_The problem_. From the line containing "The image size is (989, 631)." down to the last line of the material, output each line exactly as it appears, excluding pictures.

_Data extract_.
=======

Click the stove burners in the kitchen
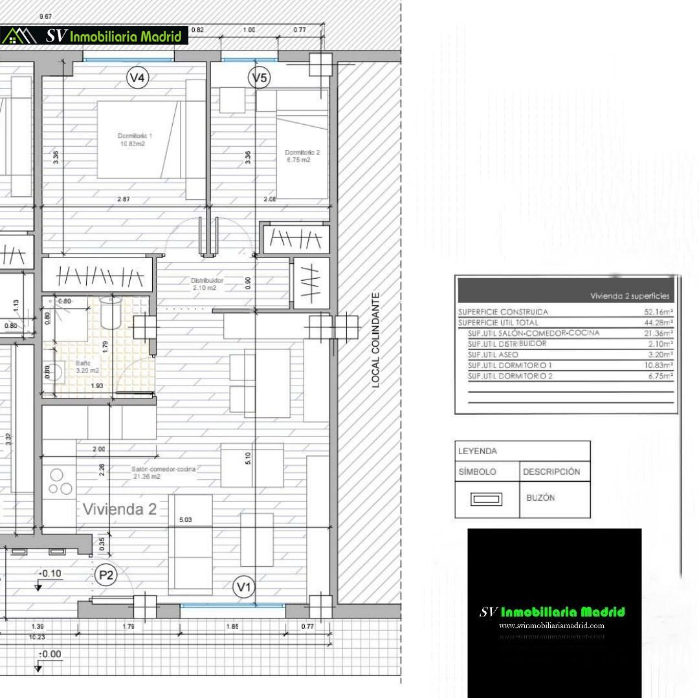The height and width of the screenshot is (698, 699). pos(60,481)
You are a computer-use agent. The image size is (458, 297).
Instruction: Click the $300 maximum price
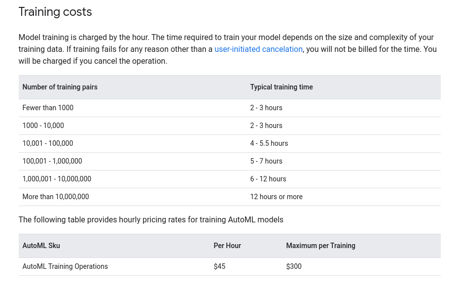coord(294,266)
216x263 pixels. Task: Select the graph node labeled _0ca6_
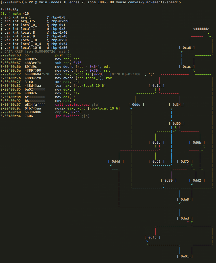click(x=187, y=48)
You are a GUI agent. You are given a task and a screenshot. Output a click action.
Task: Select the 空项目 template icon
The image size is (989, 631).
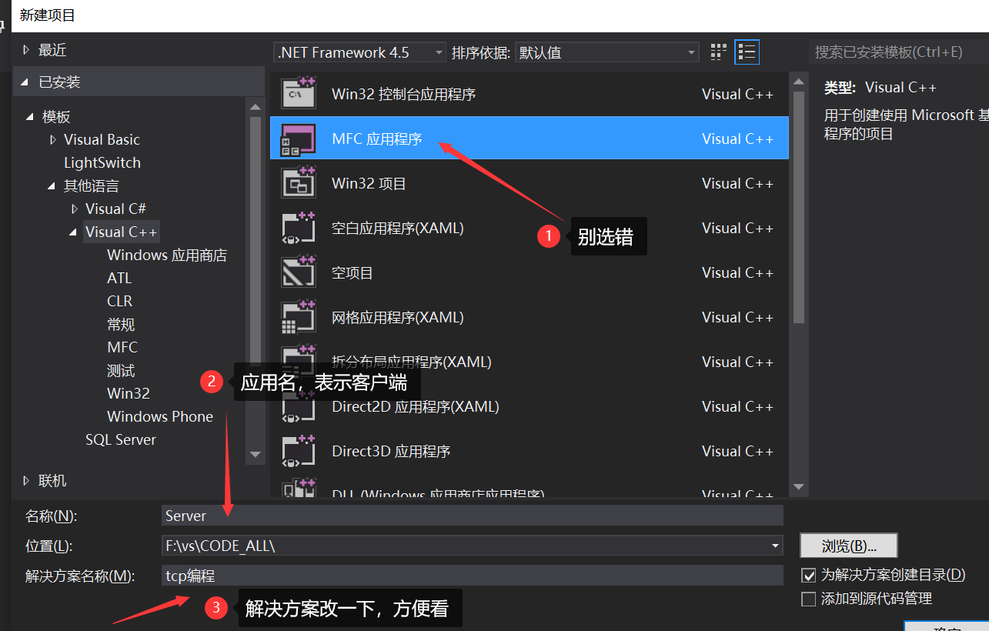298,272
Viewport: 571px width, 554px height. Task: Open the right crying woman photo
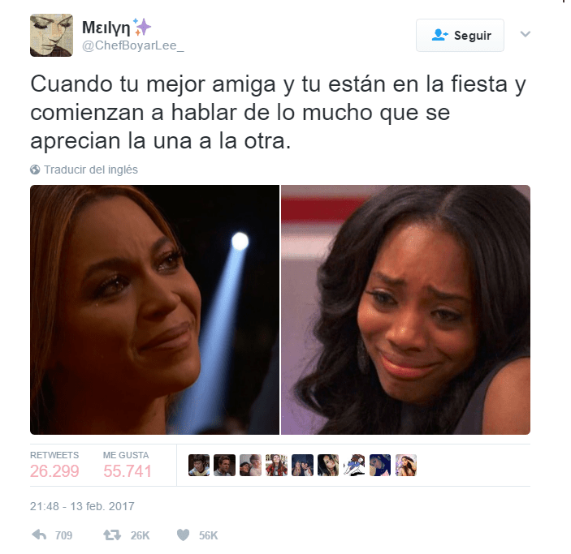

=======

_Reply to the task_.
The image size is (989, 631).
298,272
Viewport: 571px width, 554px height. Task: Open the right crying woman photo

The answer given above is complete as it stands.